(Stored records)
-------------------------

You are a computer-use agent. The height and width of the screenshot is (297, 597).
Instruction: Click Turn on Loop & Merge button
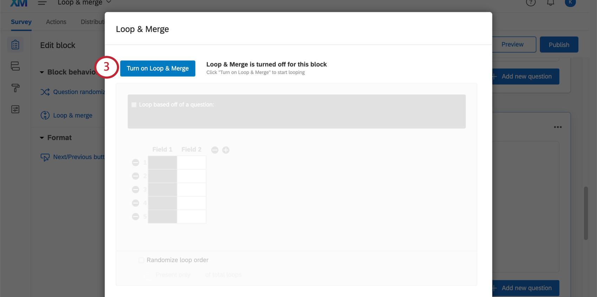tap(157, 68)
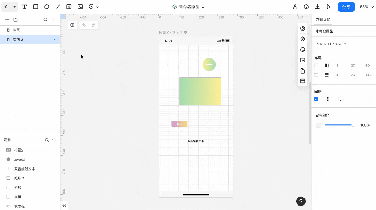
Task: Click the blue 分享 share button
Action: [346, 7]
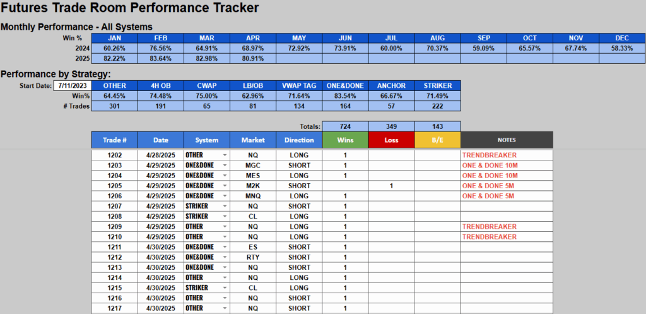Select the dark NOTES column header
Image resolution: width=646 pixels, height=314 pixels.
pyautogui.click(x=507, y=140)
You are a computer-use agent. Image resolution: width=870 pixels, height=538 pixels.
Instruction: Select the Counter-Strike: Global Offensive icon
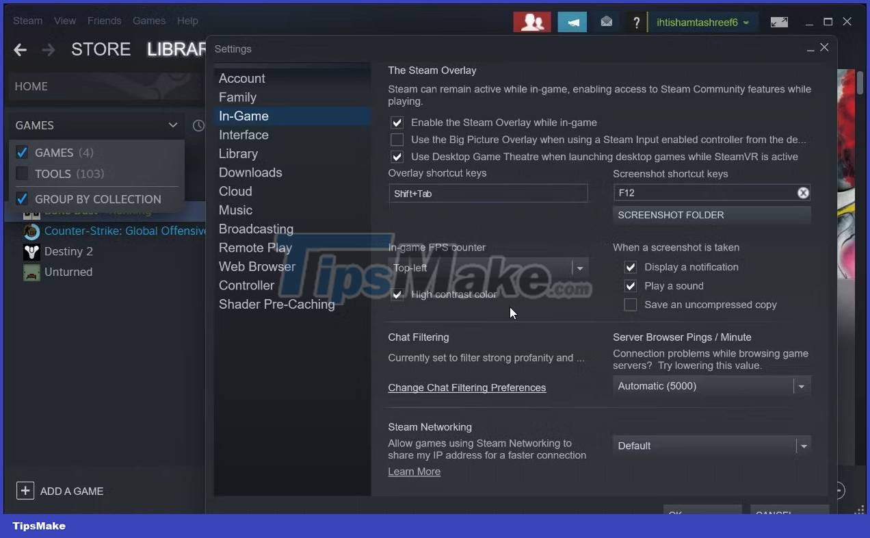pos(31,232)
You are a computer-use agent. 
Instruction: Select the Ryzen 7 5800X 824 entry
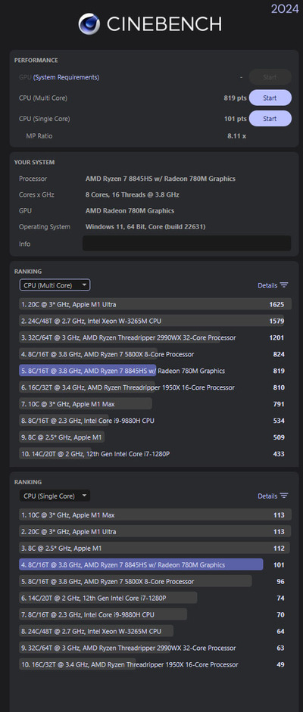[x=155, y=354]
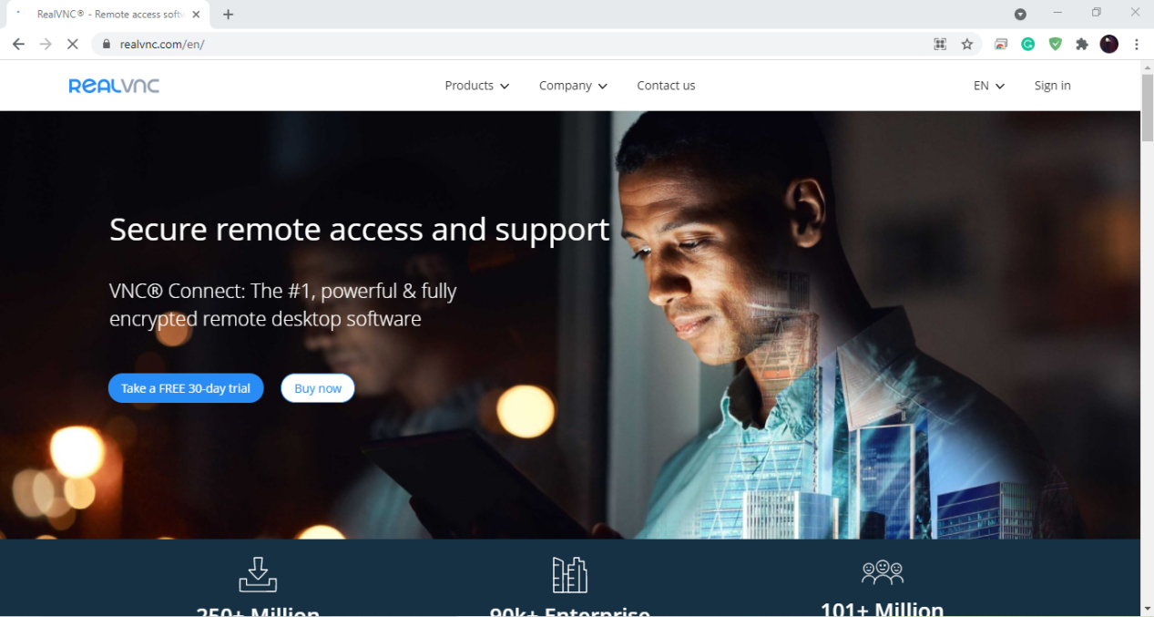The height and width of the screenshot is (617, 1154).
Task: Open the QR code icon in address bar
Action: [940, 44]
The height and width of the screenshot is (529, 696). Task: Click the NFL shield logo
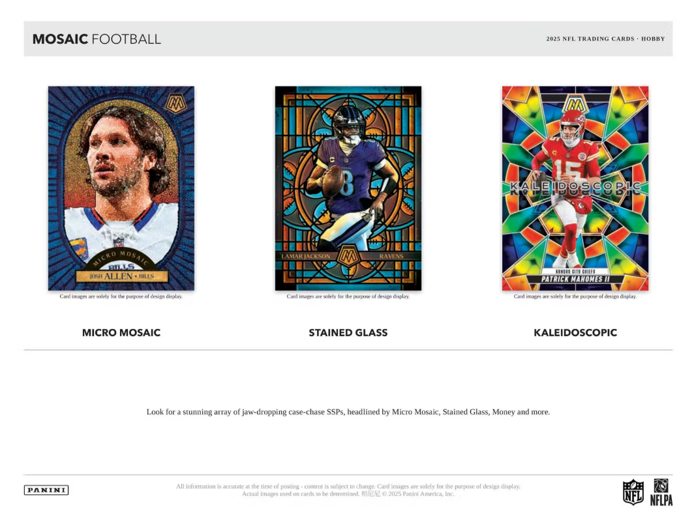point(633,492)
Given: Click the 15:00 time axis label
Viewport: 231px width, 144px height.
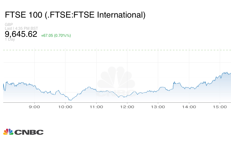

-------------------------

Identify the lines of the entries containing the string "agent". Copy each such line.

You are a computer-use agent. The height and width of the screenshot is (297, 597).
You are a computer-use agent. Image resolution: width=870 pixels, height=538 pixels.
You are a computer-use agent. 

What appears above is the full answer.